Filler injections with poly-lactic acid (PLA) have been reported as effective treatments for volumetric deficiency. It acts as a biostimulator to induce collagen production and vascularization of existing collagen. PLA has a high molecular weight of 140 kDa. It also has an irregular crystalline shape, which slows its physiological absorption and therefore needs assisted delivery. Microneedle fractional radiofrequency (MFRF) transmits thermal energy to the dermis without epidermal and dermoepidermal junction damage, with less risk of hyperpigmentation.

In a split face study, poly-lactic acid was applied to the acne scars on one side of the face before MFRF treatment. The other side was treated with MFRF and normal saline. Both acne scar assessment scores and patient satisfaction were better with combination therapy than with monotherapy.23

3.9 Retinoic acid plus glycolic acid (level of evidence:4)

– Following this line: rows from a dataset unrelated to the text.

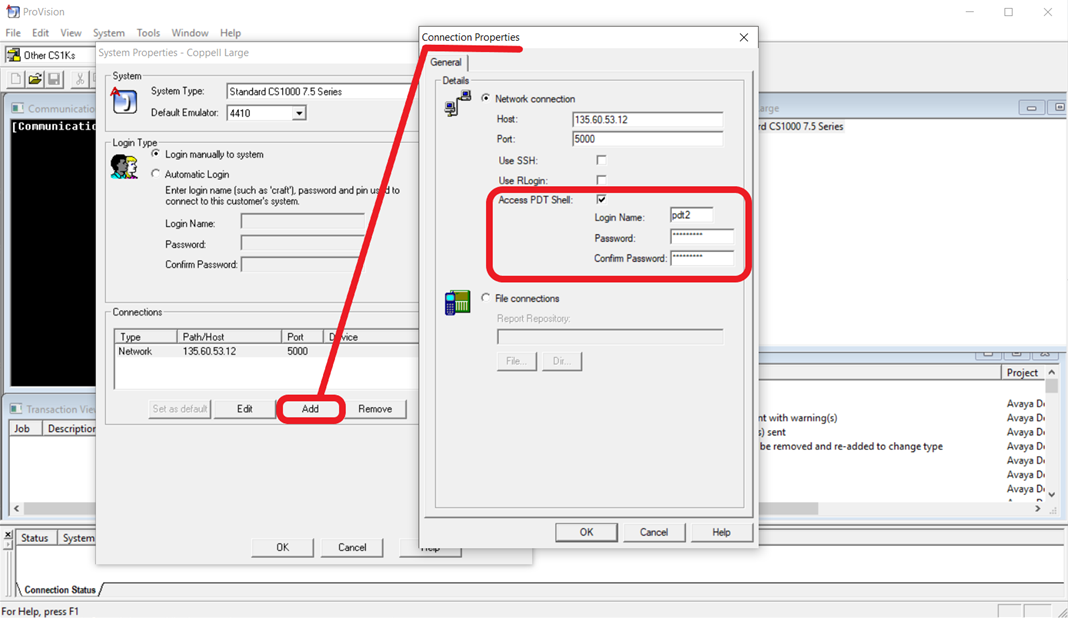Click the New document toolbar icon
The height and width of the screenshot is (618, 1068).
pyautogui.click(x=16, y=79)
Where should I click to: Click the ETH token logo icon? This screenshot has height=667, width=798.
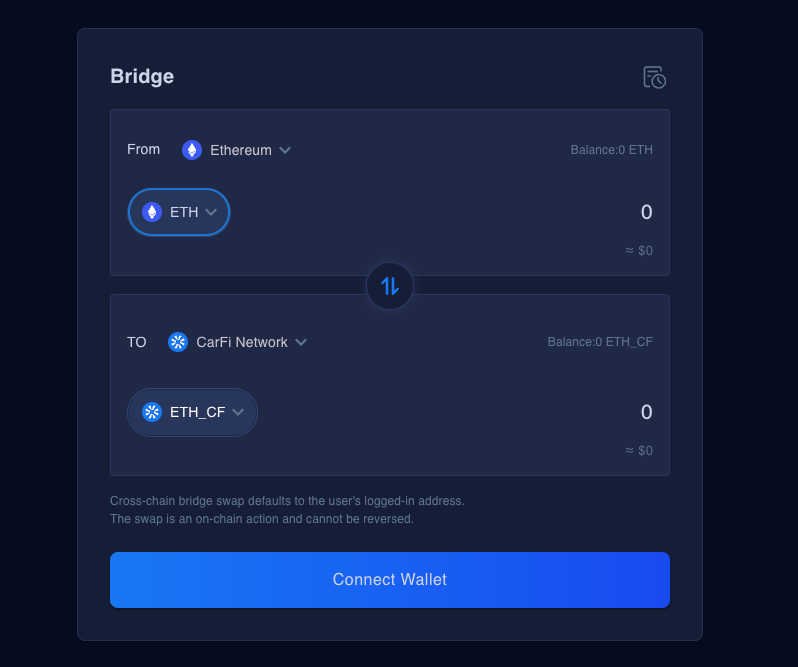(152, 212)
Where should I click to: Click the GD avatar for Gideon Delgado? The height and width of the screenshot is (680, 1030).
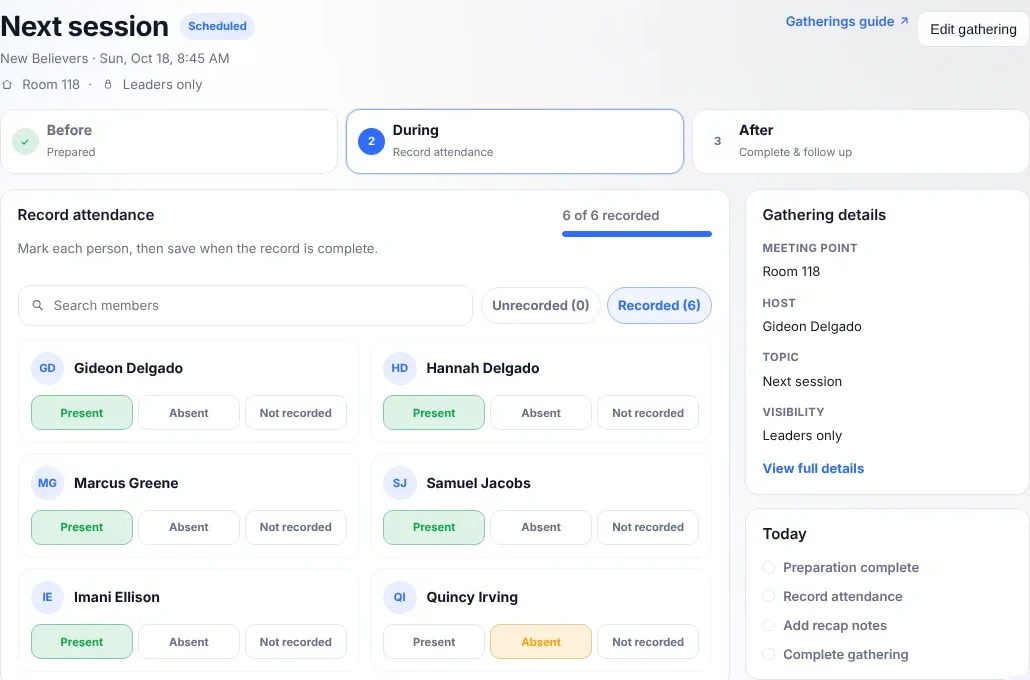pos(47,368)
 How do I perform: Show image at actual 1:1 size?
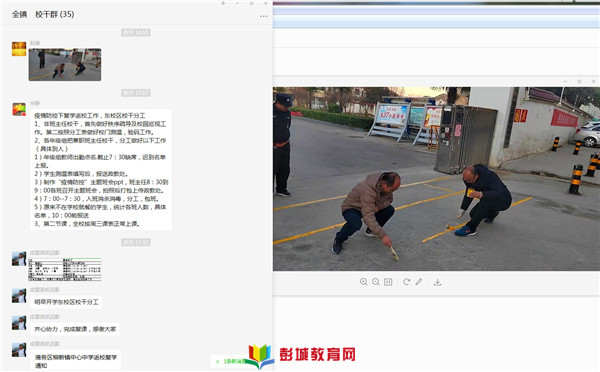388,282
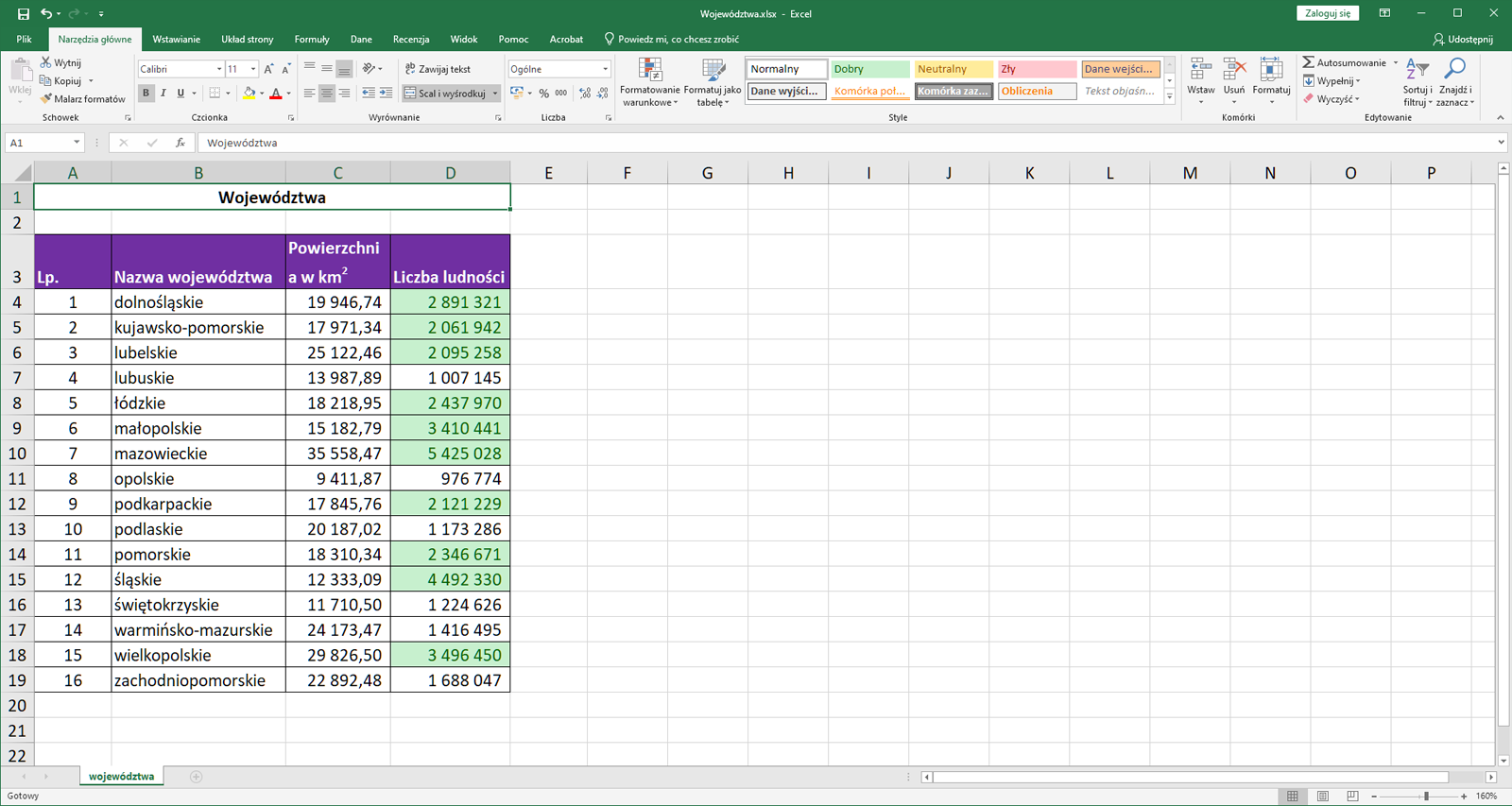This screenshot has height=806, width=1512.
Task: Click the Zaloguj się button
Action: click(1328, 13)
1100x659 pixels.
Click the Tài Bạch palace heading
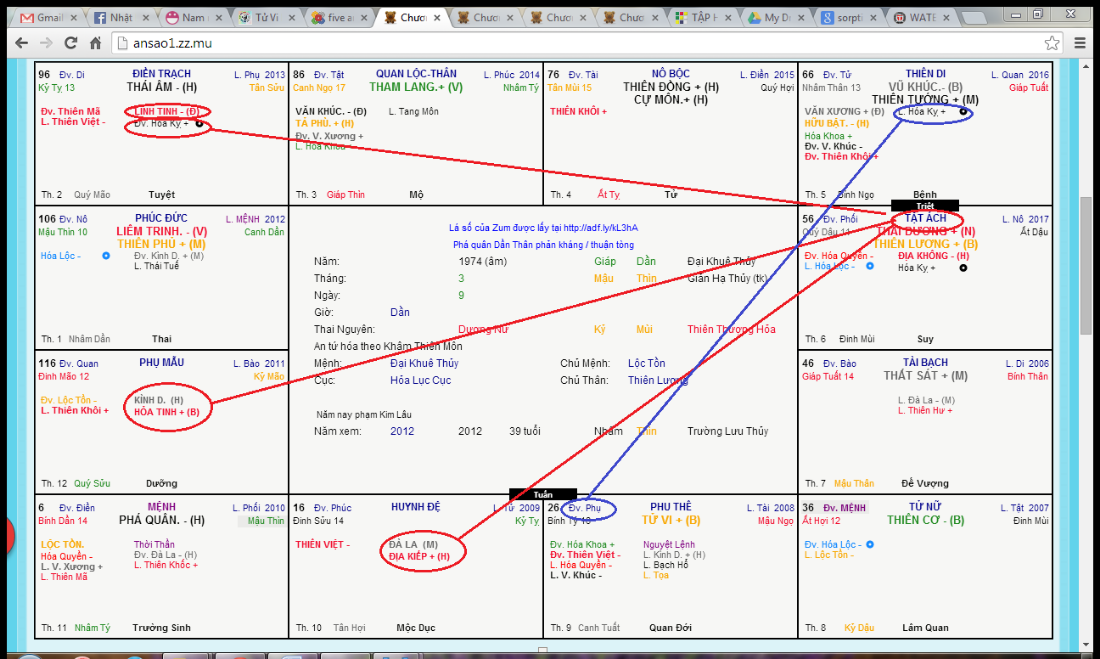[x=925, y=363]
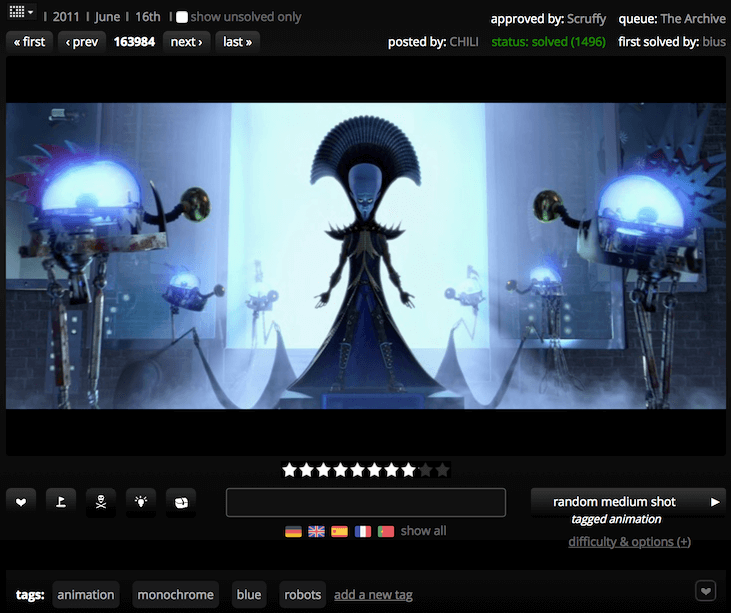The image size is (731, 613).
Task: Toggle the show unsolved only checkbox
Action: 182,17
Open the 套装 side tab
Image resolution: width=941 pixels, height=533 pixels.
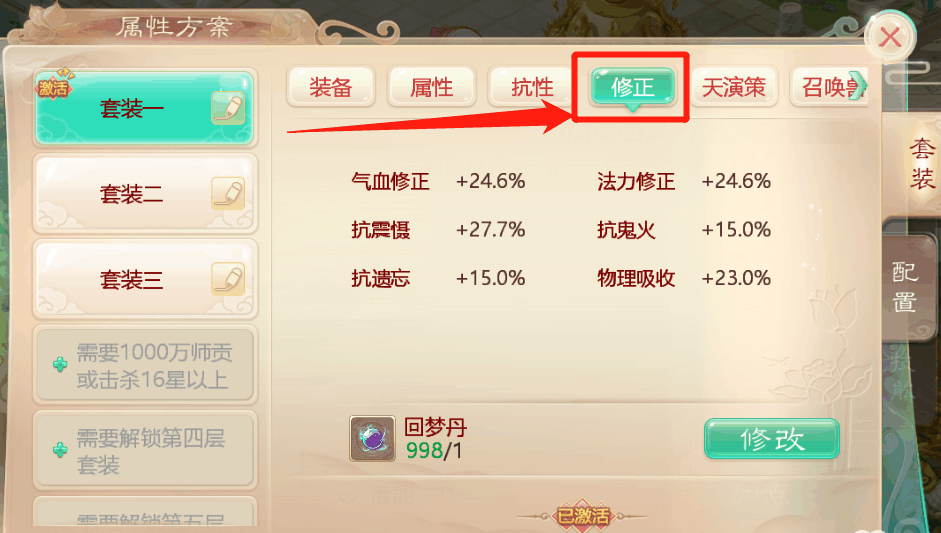click(x=921, y=163)
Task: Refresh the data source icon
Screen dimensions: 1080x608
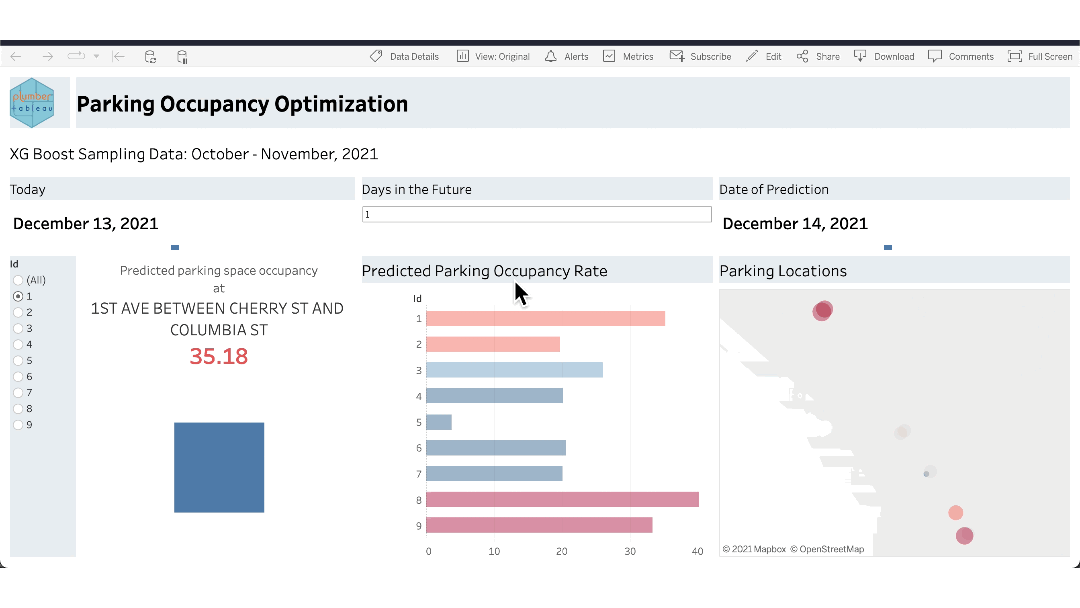Action: 150,57
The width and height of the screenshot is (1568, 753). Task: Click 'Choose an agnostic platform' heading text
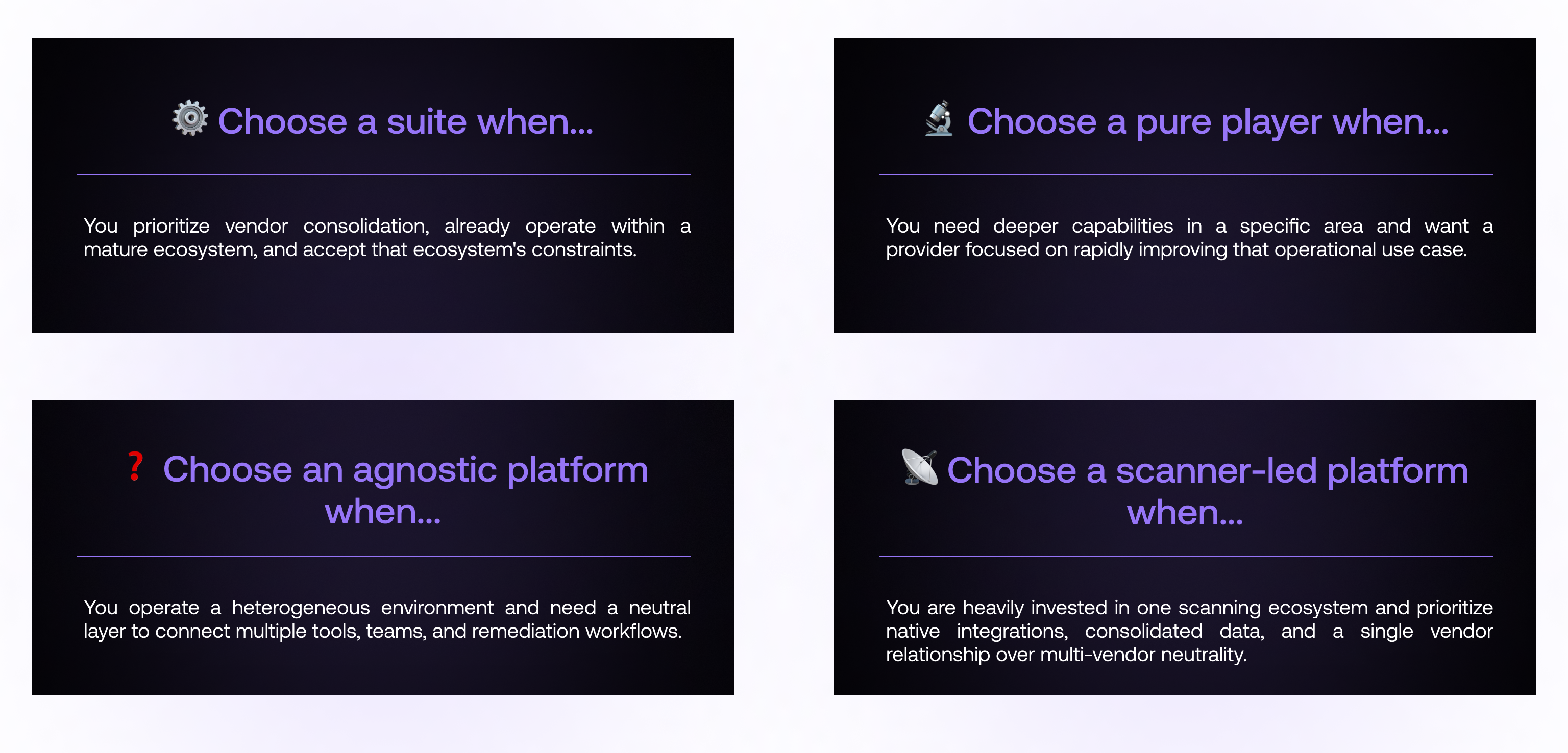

Retinoic acid (RA) can attenuate acne scars and reduce post-acne hyperpigmentation while the keratolytic activity of glycolic acid (GA) can reduce atrophic acne scars. The synergistic effect of retinaldehyde and GA has been well studied with positive results. In a retrospective assessment of 35 patients using topical RAGA combination on acne scars, significant improvement in acne scars was noticed in majority of the patients .24

4 ASSISTED

4.1 Iontophoresis: estriol and tretinoin (level of evidence: 4)

Estrogens are known to inhibit sebaceous gland function. An increase in vascularization and of acid mucopolysaccharides and hyaluronic acid are responsible for the increase in dermal water content. Also, structural improvement of elastic fibers has been described in women after topical application.

Using iontophoresis, either tretinoin or estriol, can be administered to the scarred skin. In a study by Schmidt et al.,25 improvement of acne scars was observed in 93% of patients treated with 0.025% tretinoin-gel iontophoresis and in 100% of the group treated with estriol (0.3% acid aqueous solution) iontophoresis. Side effects appeared in the tretinoin group and consisted of increased dryness and of retinoid dermatitis.

5 CONCLUSION

A home-based topical treatment that is well tolerated would be a useful addition in the armamentarium of acne scar management. Such a home-based treatment option for acne scars will relieve physician dependence and healthcare expenses for patients. As acne and scarring can be an ongoing and a recurrent process, device based approaches may need some form of maintenance therapy to maintain the attained outcome and to prevent further scarring. The use of a modality such as tazarotene that prevents acne flares while addressing acne scarring is also a reasonable addition to clinical practice. Finding effective, non-procedural medical treatments has proven challenging, and there is a dearth of evidence to support their use by clinicians. Therefore, we recommend further studies to unearth these hidden tools.

CONFLICT OF INTEREST

This article has no funding source, and none of the authors have relevant conflicts of interest.

DATA AVAILABILITY STATEMENT

Data sharing is not applicable to this article as no new data were created or analyzed in this study.